I don't see myself in need to run FC3 programs on i386. However, as long as it's possible to do a CC="gcc -I/usr/include/linuxthreads -L/usr/lib{,64}/linuxthreads" rpmbuild --rebuild package.src.rpm, I'll be able to.
Now, the question is, as at least all statically linked programs built on Fedora Core 3 and many dynamically linked ones will require i486+ atomic instructions (xaddl, cmpxchgl), if we should change rpm architecture of FC3 rpms or not.
Well, if those .i386.rpms can't run in a i386, then they shouldn't be named as such. :)
I'd go with the second alternative.
Regards, Luciano Rocha
On Wed, May 19, 2004 at 08:24:35AM -0400, Jakub Jelinek wrote:
Using .i586.rpm's wouldn't buy us anything (-march=i586 -mtune=pentium4 is almost equivalent to -march=i486 -mtune=pentium4 and not many programs really use cmpxchg8b instructions (which is not even generated by GCC)) and moving the low bar to .i686.rpm (note, i686 for GCC/rpm means i686 with X86_FEATURE_CMOV) is probably too early for Fedora Core (there are still too many VIA CPUs without cmov and even some Pentium's in use).
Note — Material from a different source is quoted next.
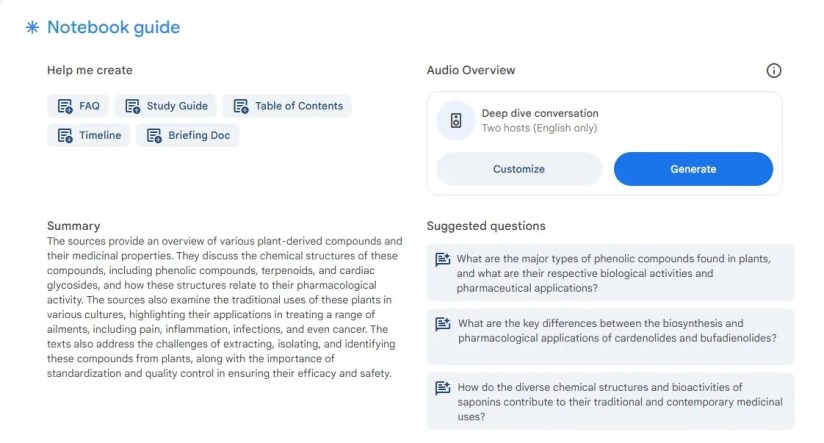Viewport: 824px width, 443px height.
Task: Click the Timeline document icon
Action: tap(65, 136)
I think that if the time isn't FC3, it's very very soon after that. I know that there are many older systems out there, and that they can have a very useful life under Linux, but there are other more focused, lightweight distributions which might be better choices there. Perhaps there could even be a Fedora Lite project branch, if there's enough interest. (And if there's not enough interest, that says something too.)